My grandmother has been using a wheelchair for a long time now, but when she first started, it was astonishing how people suddenly started talking over her, asking whichever family member was helping her whether she (my grandmother) wanted a cup of tea or not. Such people usually got told to ask my grandmother directly. A wheelchair is not something which writes someone out of existence. Nor is any disability.
And to the point of the mini. I like the idea of a mini Taimi, because she’s cool, full stop ( regardless of if she keeps making me think Cait Sith).
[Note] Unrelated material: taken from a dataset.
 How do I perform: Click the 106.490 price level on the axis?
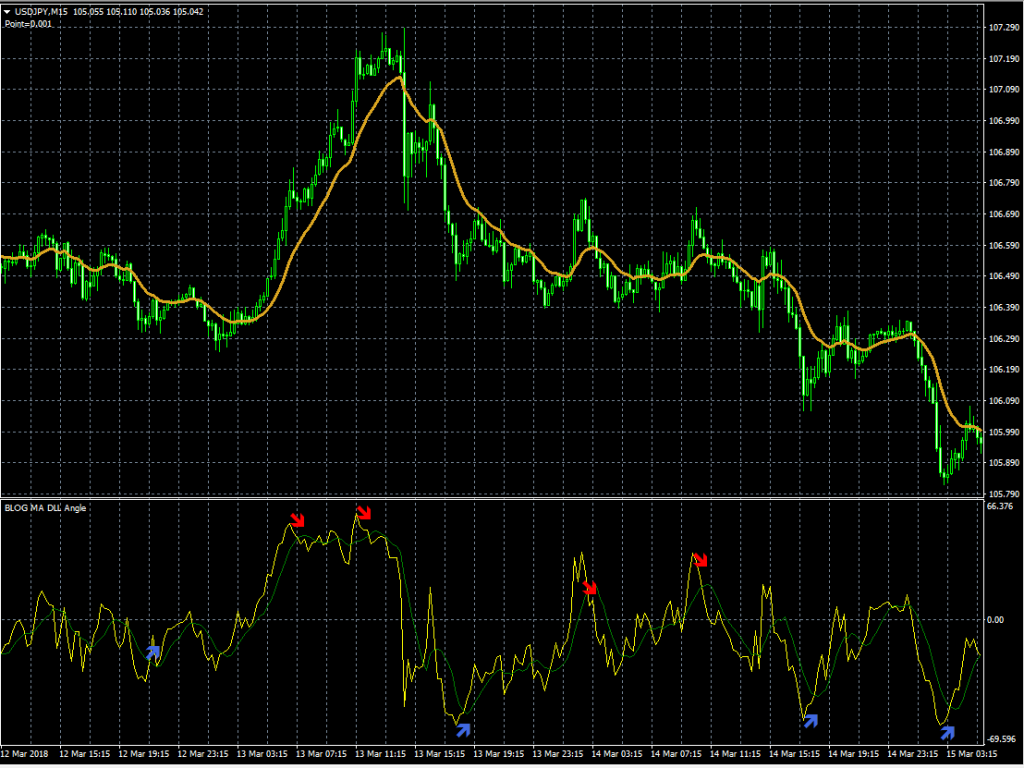pyautogui.click(x=1001, y=276)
I don’t need to donate to charity by way of purchasing said mini – I kinda think we should do that anyway, without a mini being involved simply because it’s the right thing to do – but it doesn’t hurt if a percentage of proceeds goes directly to an appropriate charity – or how about a day or weekend where any gem purchase outright has a percentage donated (but there should still be a mini Taimi!)?
*I have not said kitten here. I said as and then so.
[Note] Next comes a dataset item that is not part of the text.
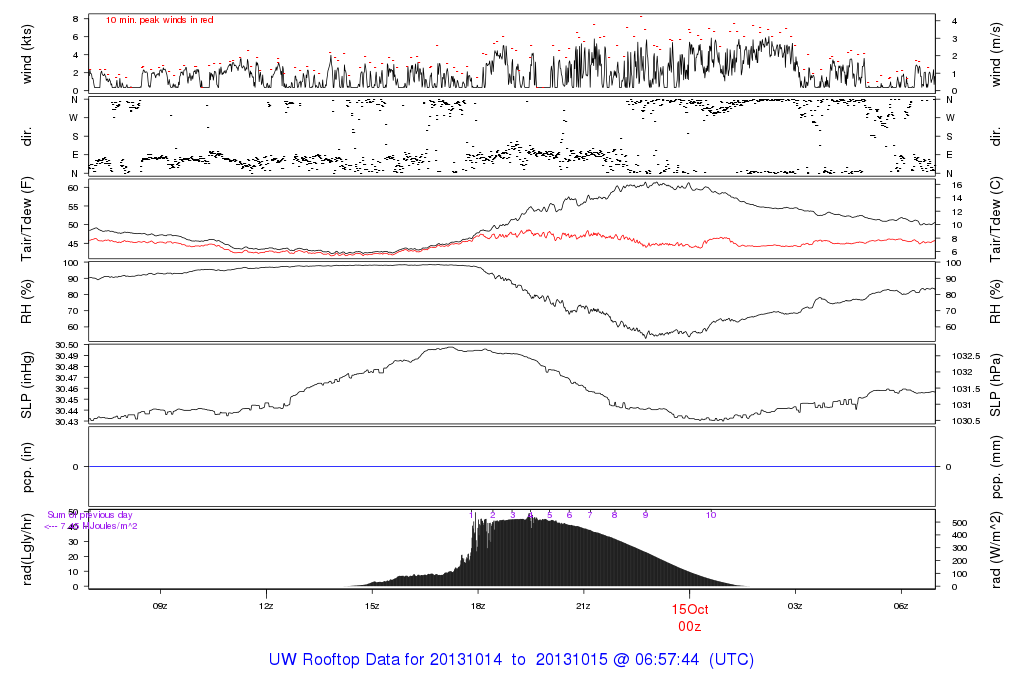1024x700 pixels.
Task: Click the 'rad (W/m^2)' axis label
Action: pos(998,549)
Exactly. Actually, you showed me the core of what bugged me with the OP’s request. People with MS or another condition, they don’t want your pity. Let me repeat this: they do not want your pity. Christina is not her cane, and Ceridwen’s grandmother is not her wheelchair. Let’s assume for a second that the OP’s request was granted. What would happen? Someone pops out a mini Taimi, and immediately shows that he or she has condition that is “worth” Anet’s pity. “Hey, look, it’s a mini Taimi. Awwwww, it must be someone with a condition then.” Do you really think that anyone would want that? They don’t want to stand out because of their condition or handicap. They get that enough in real life, and it ain’t pretty. They want to stand out because who they are and what they do, just like anyone else.
If anything, Taimi should be a symbol of strength. Not pity.
If you want to fully understand this concept, there is an absolutely brilliant film out there called The Intouchables. A major French production of 2011, nominated by almost every major film festival in the world (including the golden globes) as “best foreign film”, some of which it won. It’s often hilarious and serious at the same time, and zooms in on the core of this discussion like no other film I know does.